Data pointing to text and elements:
========================

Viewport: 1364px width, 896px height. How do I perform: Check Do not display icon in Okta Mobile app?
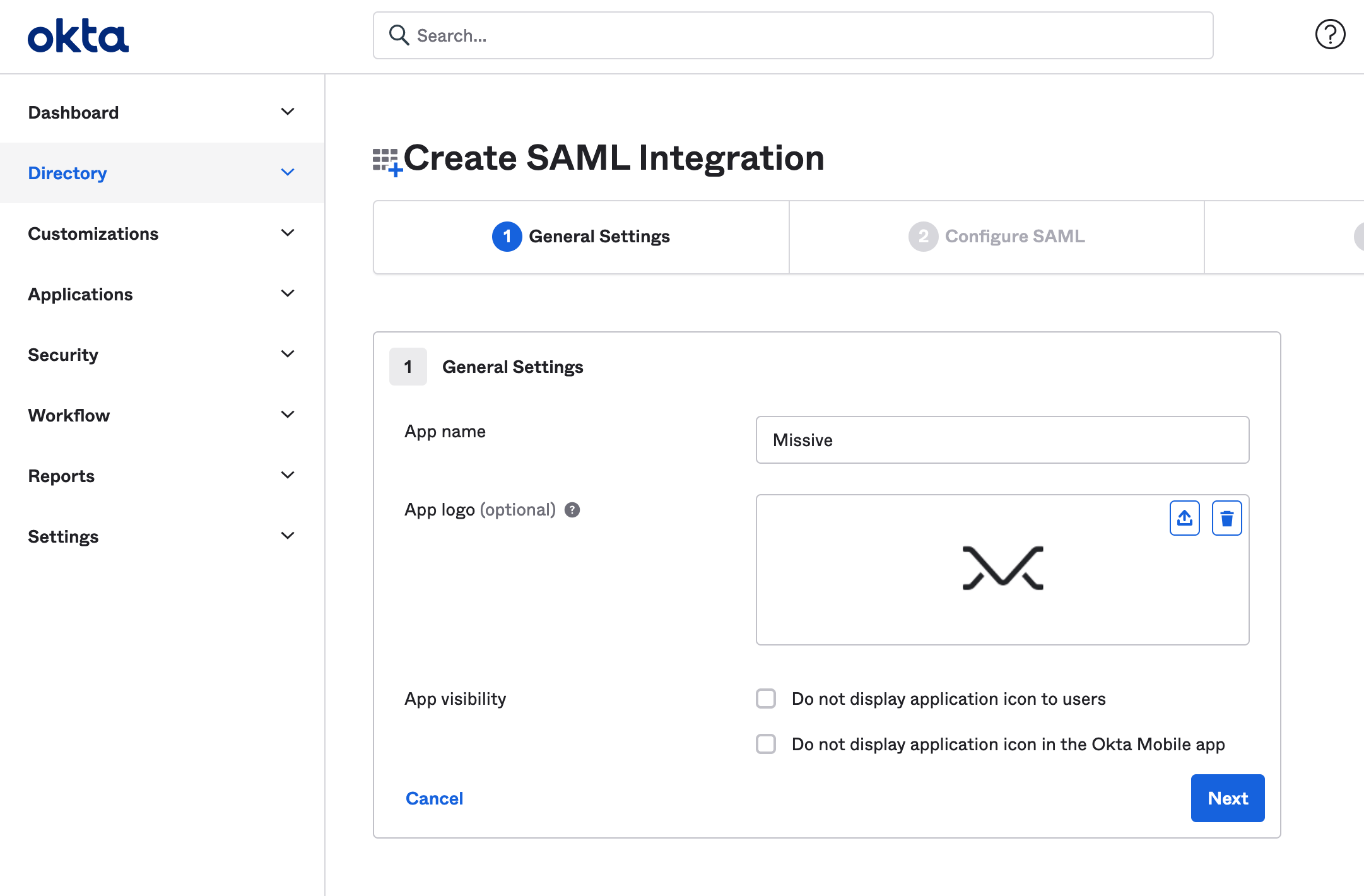tap(766, 744)
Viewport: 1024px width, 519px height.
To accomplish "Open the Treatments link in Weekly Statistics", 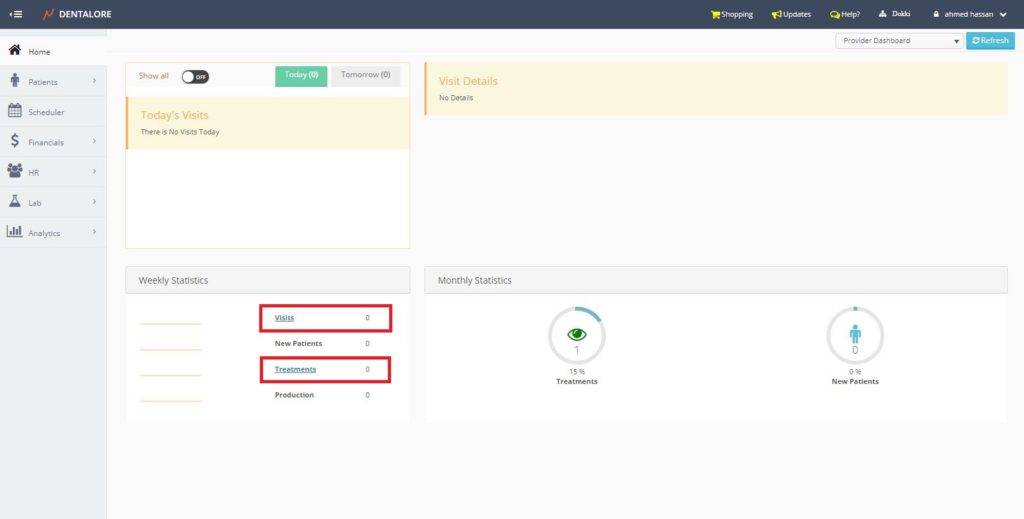I will 295,369.
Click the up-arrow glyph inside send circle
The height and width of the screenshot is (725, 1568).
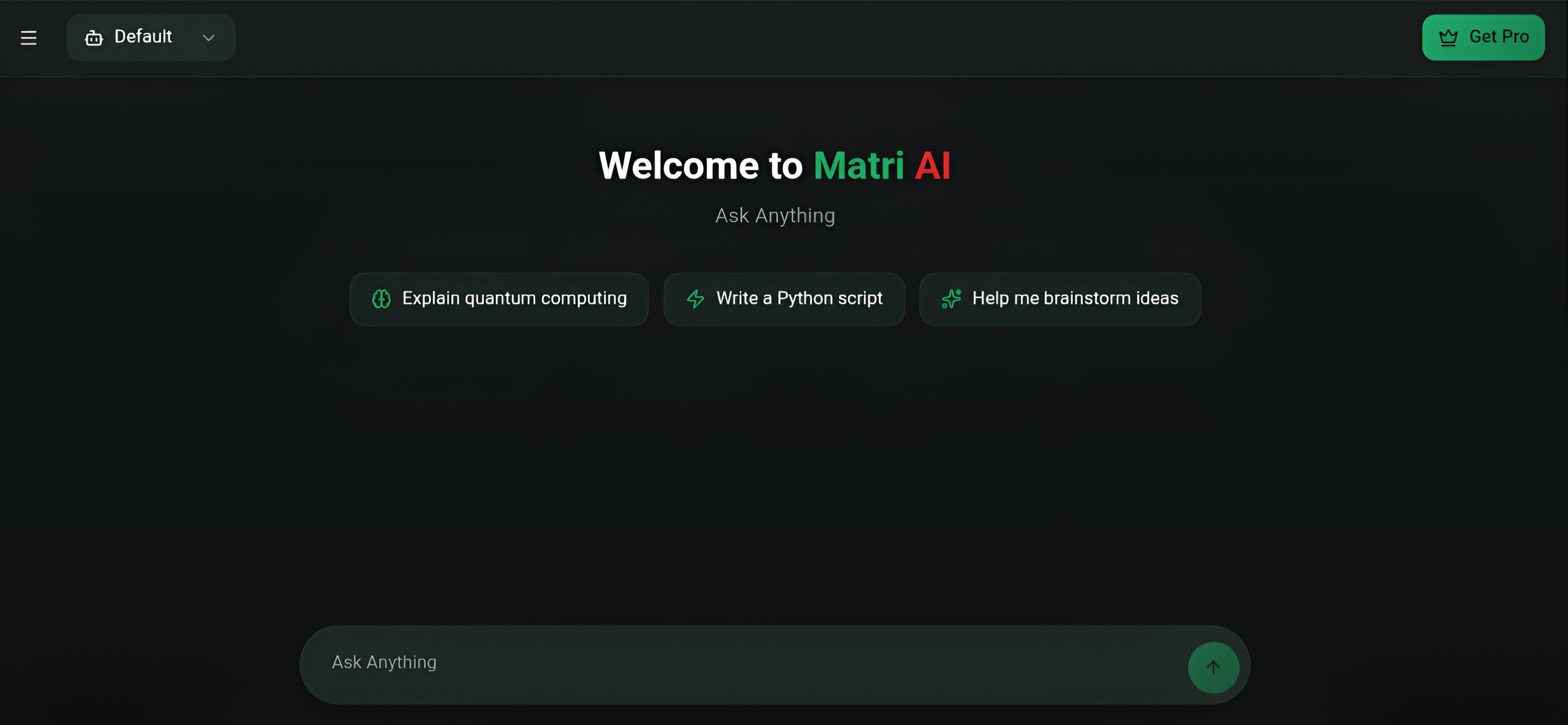pos(1212,667)
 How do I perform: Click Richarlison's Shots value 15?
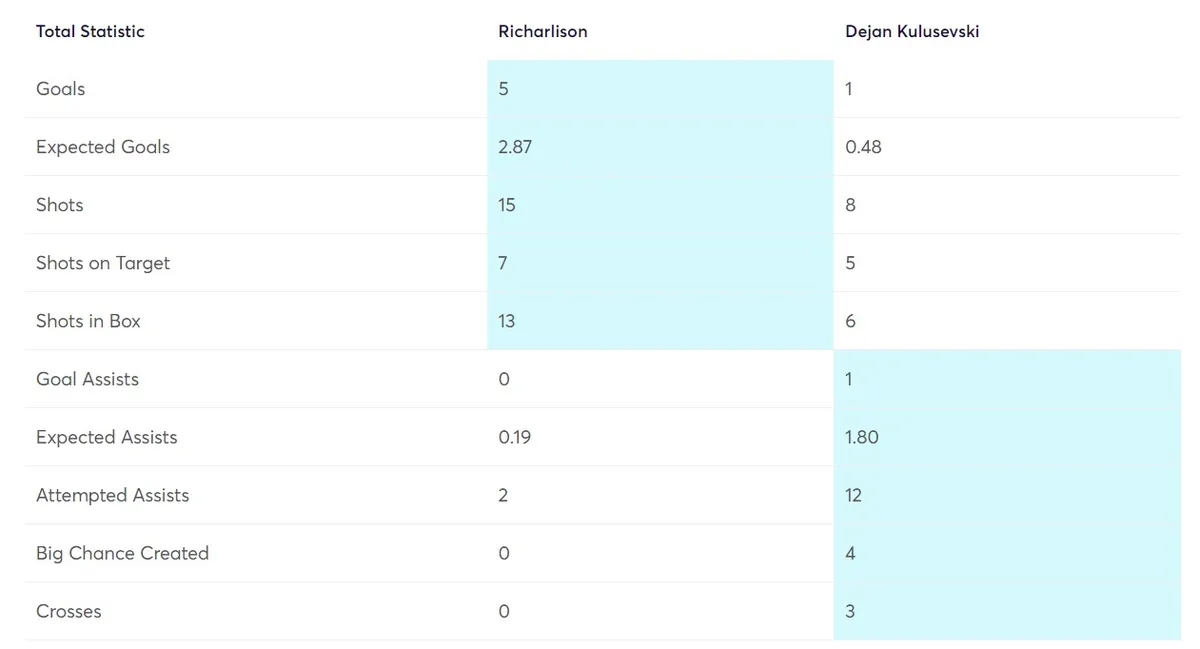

========================

Task prompt — Count the lines of the data above that contain the string "width", treating uppercase and lowercase as distinct. Give only the number.

Solution to the exercise — 3